What is Article 13 and what does it entail?
Article 13 has three paragraphs, 220 words and can be found in chapter 2 (Certain Uses of Protected Content by Online Services) of the proposal. On an initial glance, it is as underwhelming as Theresa May’s dance skills (throwback to a previous blog) and addresses “information society service providers that store and provide to the public, access to large amounts of works or other subject-matter uploaded by their users”.
Confused? The proposal, which was passed in the European Parliament in September, requires digital content providers like Facebook, Twitter and YouTube to offer measures to secure the content of clear rightsholders and stop the spread of copyrighted material on their platforms.
Any websites that host large amounts of user-generated content would be responsible for implementing AI-powered filters that spot and remove copyrighted material before it can be uploaded onto the website.
What does this mean for memes?
Memes are commonly based around copyrighted material and this is what’s leaving marketeers and social media devotees quaking in their boots. Any memes that are found in infraction of this could fall foul of these new laws. But there are two potential saving graces. The first is a potential meme-saving proviso that would allow the sharing of memes to continue under parody legislations. Nonetheless, there are concerned schools of thought that think AI-driven algorithms won’t be able to individuate in this way.
The second is Brexit. The directive is intended to influence copyright in the single market, but with uncertainty still looming around the UK’s relationship with any European entities, it’s difficult to say exactly how the new laws will affect the UK.
The hashtag #SaveYourInternet, while perhaps a tad melodramatic, nevertheless continues the fight against the enactment of Article 13. Similarly, a website of the same name delivers continuous updates and news regarding the independently. Unsurprisingly, YouTube is one of the more outspoken critics of the proposal, with the firm making a strong effort to promote opposition to the directive amongst its users and creators. Additional prominent opposition suggests that users of digital content providers will have access to less content and will be unable to share their content with others, even when it’s legal to do so.

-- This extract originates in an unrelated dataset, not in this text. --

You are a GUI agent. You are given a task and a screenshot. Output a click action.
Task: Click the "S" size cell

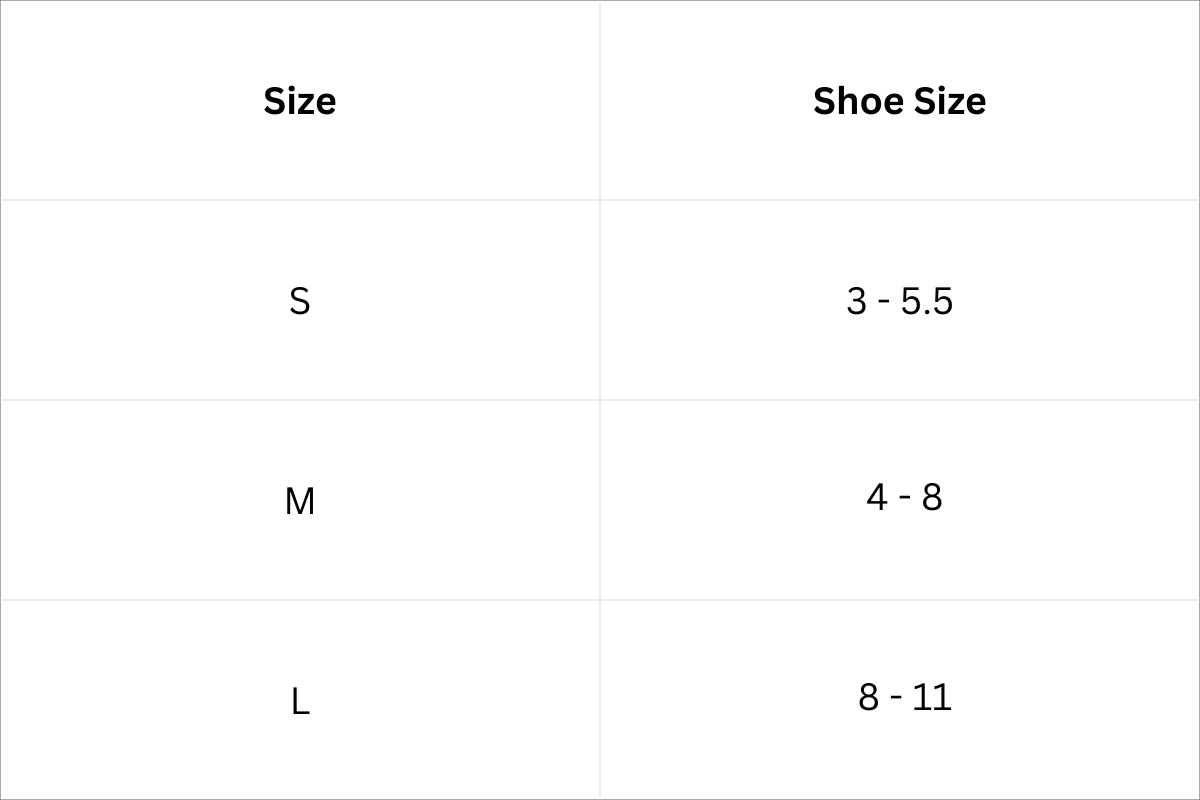point(299,301)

Further, they argue that the proposal would stymie creative expression.
Support from BIG business
On the other hand, in favour of the directive are several industry bodies representing mass content producers and distributors. For instance, this summer, eighty-four European music and media organisations, including Universal Music Group and Warner Music Group, publicly declared their support for the Directive.
There’s certainly is an argument for the passing of the proposal, specifically from an industrial standpoint where media corporations will argue that the proposal merely protects what should have legally been theirs in the first place.
We’re interested to know your thoughts. What do you reckon? Is Article 13 the start of a slippery path to internet censorship across Europe or a necessary deployment that should have been in place years ago?